=== Problems and tasks ===
[A] In the Louie Bellson biography, why did his father change the family name to Bellson?
[B] Please continue the Louie Bellson biography from its final sentence.

Luigi Paulino Alfredo Francesco Antonio Balassoni, best known by his stage name, Louie Bellson, was born on July 6, 1924, in Rock Falls, Illinois. His parents were Italian immigrants, and like many immigrants, the Balassoni last name was constantly being mispronounced, so Louie's father shortened it to Bellson.
Bellson's father, also a gifted musician, played numerous instruments and opened his own music store in Moline, IL soon after arriving in the United States. It's no surprise to find that Louie's three brothers and four sisters all received musical training, learning to play many string, brass and woodwind instruments.
It was at the age of three, during a parade, that Louie Bellson first expressed his interested with the drums. Pointing at the thundering drums as they passed by, Louie stated "I want to play that!" Soon after Louie's father started him out on drums.
By the age of 12, Louie was teaching all instruments, not just the drums, at his father's music store. One year later, at 13-years-old, he began to study conducting with his father, and became well-versed in all of the classics, including numerous arias from all of the major operas.

=== Data below ===
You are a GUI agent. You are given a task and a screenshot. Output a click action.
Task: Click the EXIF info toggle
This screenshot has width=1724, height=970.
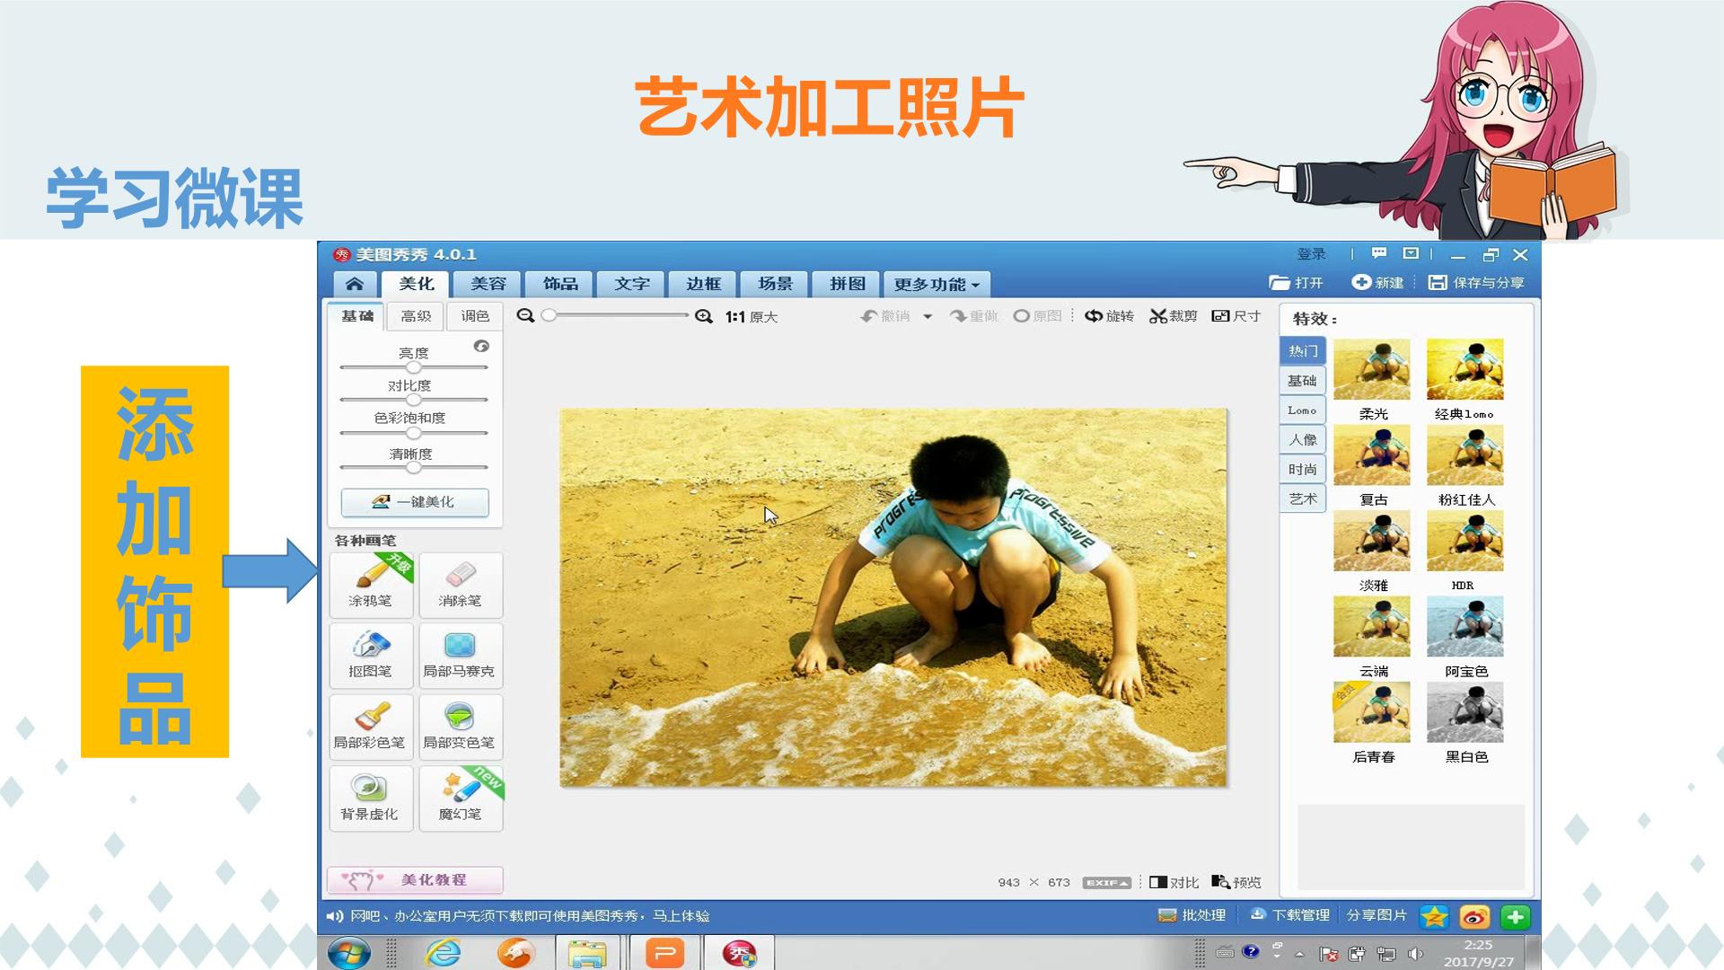(1106, 883)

=== Responses by task ===
[A] The Balassoni last name was constantly being mispronounced.

[B]
Desiring to take his drumming to next level, at the age of 15, Louie began studying privately with legendary educator, Roy Knapp, in Chicago, IL, with whom Gene Krupa had also studied with. It was at this same time that Louie, having a strong aptitude for art, came up with the concept of using two bass drums within a drumkit. The sketch of his new "invention" became his drawing project for the year, for which he received an "A" grade. Interesting enough, the Gretsch Drum Company eventually took on Bellson's concept, creating the very first double-bass drum kit.
It was 1941, just two years later at the age of 17, that Bellson's career took a sudden leap forward. Louie took first place, out of 40,000 contestants, in the Gene Krupa-Slingerland Drum Contest, and subsequently landed his first professional gig with a major band Fio Rito.
After serving in the military, Louie worked with the big bands of Benny Goodman, Tommy Dorsey, and Harry James.
From the start, Bellson was able to construct fascinating solos, making use of his trademark double bass drum set-up, that could hold one's interest for as long as 15 minutes, yet he also enjoyed playing quietly with combos.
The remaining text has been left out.